With more than 80 percent of families living in urban areas, finding safe, open spaces to enjoy time outdoors can be a challenge for many Americans. Children, especially, are spending less time playing outside than ever before. But when children get the chance to explore the outdoors and experience nature in America’s unparalleled public lands and waters, they can learn an appreciation that will last a lifetime. It’s our responsibility to give them that chance.

That’s why last month President Obama issued a call to action to get all children to visit and enjoy America’s great outdoors. And today, Secretary of the Interior Sally Jewell launched the 50 Cities Initiative to engage the next generation of outdoor stewards.

The initiative, which supports the Department of the Interior’s (DOI) goal of 1 million volunteers on public lands each year, will increase awareness, support, and participation in outdoor programs in 50 U.S. cities. So far, DOI has announced 11 cities, which were recognized for their impressive existing engagement efforts and extraordinary potential. Additional cities will be announced over the next two years -- with 25 total selected in 2015, and another 25 in 2016.

The initiative is supported by a collaboration across sectors, relying on a $5 million commitment from American Express and the extensive community connections of the YMCA. This partnership will support a community coordinator working in each city who will engage thousands of volunteers every year.

These types of partnerships are essential for helping youth connect to the outdoors. Because the truth is, there are often serious financial barriers keeping kids from getting out to public lands and waters. But when communities come together, and the private and nonprofit sectors join forces with government, we can give every kid the opportunity to discover the special places President Obama has called “the birthright of all Americans.”

That’s the idea behind the 50 Cities Initiative, and it’s the idea behind the President’s Every Kid in a Park initiative as well. Beginning this fall, Every Kid in a Park will give every fourth-grader and their families a free pass to America’s federal lands and waters for an entire year. The initiative will also leverage public and private resources to improve access to our public lands and waters for all kids, especially those with the greatest financial need.

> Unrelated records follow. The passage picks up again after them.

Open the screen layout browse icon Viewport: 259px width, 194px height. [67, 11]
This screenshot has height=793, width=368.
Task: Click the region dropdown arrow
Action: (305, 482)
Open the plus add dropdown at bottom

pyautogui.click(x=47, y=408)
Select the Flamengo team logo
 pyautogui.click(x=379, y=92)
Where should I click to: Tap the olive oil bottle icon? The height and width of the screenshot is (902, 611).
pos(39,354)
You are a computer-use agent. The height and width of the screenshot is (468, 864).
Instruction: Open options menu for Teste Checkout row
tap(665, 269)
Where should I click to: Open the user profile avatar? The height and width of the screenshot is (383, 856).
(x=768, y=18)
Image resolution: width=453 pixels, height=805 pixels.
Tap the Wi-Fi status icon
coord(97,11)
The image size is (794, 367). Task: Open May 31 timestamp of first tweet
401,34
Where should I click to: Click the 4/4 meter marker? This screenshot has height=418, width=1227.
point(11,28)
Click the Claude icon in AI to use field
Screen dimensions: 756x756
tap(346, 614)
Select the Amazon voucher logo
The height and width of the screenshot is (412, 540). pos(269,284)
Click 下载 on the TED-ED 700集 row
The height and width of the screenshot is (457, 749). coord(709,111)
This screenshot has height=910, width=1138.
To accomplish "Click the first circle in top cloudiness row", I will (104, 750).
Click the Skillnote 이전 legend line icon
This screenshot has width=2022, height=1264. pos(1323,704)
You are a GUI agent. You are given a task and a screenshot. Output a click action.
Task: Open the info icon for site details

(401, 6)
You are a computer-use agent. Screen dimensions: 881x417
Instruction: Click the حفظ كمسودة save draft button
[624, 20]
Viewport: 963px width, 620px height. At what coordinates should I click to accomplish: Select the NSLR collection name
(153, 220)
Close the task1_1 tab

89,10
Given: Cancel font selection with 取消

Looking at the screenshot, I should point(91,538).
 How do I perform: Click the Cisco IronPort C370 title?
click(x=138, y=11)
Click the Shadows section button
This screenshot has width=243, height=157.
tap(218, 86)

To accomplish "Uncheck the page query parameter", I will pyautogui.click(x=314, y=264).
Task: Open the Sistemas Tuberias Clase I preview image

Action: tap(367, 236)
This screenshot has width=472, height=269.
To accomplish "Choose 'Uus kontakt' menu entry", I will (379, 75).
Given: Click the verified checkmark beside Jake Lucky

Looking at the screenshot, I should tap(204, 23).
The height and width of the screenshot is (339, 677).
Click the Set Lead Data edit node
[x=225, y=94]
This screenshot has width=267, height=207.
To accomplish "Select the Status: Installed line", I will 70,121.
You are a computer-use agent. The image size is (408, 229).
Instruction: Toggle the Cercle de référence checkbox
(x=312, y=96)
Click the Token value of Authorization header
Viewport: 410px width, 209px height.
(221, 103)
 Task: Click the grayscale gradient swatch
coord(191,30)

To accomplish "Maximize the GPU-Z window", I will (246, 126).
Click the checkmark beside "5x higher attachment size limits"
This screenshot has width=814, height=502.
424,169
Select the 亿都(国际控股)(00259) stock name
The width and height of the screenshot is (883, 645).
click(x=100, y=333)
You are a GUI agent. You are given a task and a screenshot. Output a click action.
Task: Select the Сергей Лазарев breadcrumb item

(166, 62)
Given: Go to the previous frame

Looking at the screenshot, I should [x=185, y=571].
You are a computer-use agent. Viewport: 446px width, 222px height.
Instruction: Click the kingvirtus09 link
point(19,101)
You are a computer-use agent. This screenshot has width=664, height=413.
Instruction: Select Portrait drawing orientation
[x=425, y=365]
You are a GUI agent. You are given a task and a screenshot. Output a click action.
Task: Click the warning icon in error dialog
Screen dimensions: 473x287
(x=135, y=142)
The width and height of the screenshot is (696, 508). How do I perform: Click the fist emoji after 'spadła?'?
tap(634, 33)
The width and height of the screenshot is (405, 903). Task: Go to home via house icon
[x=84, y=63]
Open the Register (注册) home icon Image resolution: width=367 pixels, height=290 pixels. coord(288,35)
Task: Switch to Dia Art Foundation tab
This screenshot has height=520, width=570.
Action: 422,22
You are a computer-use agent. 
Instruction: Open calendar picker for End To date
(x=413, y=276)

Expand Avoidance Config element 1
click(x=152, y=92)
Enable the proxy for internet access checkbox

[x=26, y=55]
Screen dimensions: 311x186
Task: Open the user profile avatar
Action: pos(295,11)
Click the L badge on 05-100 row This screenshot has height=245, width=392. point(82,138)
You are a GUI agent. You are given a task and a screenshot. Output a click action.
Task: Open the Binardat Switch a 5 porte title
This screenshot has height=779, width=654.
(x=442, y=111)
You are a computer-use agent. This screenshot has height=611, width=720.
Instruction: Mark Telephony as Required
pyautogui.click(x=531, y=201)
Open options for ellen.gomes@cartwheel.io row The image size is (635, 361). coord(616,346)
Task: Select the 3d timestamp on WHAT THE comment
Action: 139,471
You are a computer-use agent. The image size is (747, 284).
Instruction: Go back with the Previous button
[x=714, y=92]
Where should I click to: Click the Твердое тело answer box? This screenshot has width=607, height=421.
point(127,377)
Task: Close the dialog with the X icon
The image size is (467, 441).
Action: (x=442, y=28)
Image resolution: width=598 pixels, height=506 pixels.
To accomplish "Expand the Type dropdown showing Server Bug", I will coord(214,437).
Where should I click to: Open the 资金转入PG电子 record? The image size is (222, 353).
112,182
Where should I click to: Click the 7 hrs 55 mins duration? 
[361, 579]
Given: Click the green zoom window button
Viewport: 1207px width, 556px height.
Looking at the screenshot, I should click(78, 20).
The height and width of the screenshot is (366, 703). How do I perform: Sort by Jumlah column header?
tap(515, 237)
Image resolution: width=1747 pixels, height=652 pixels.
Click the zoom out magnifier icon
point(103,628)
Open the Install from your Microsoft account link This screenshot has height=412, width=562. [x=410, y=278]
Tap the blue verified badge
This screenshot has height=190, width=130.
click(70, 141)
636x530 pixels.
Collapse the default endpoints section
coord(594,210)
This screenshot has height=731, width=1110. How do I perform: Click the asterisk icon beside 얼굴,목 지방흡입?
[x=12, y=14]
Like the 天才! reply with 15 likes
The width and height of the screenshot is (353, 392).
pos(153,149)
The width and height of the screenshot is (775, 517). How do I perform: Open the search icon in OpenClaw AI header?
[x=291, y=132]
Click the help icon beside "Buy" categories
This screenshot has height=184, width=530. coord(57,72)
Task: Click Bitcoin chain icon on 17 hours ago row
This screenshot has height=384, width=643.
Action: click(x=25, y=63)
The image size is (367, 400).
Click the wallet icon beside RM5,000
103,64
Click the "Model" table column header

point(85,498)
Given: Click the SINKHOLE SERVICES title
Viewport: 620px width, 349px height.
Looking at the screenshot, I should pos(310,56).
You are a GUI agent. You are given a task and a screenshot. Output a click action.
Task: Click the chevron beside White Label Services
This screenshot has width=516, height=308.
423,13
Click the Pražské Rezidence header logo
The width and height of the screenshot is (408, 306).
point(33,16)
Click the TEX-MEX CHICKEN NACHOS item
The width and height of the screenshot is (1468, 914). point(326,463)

And that’s just the beginning. As we gear up for the National Park Service’s 100th birthday celebration next year, the Administration will continue to look for ways to help all Americans discover America’s lands and waters. Because every child deserves to experience the richness of our natural heritage and the uniqueness of our history and culture. And every experience – whether the first or the fiftieth – should be unforgettable.

Christy Goldfuss is Managing Director at the White House Council on Environmental Quality.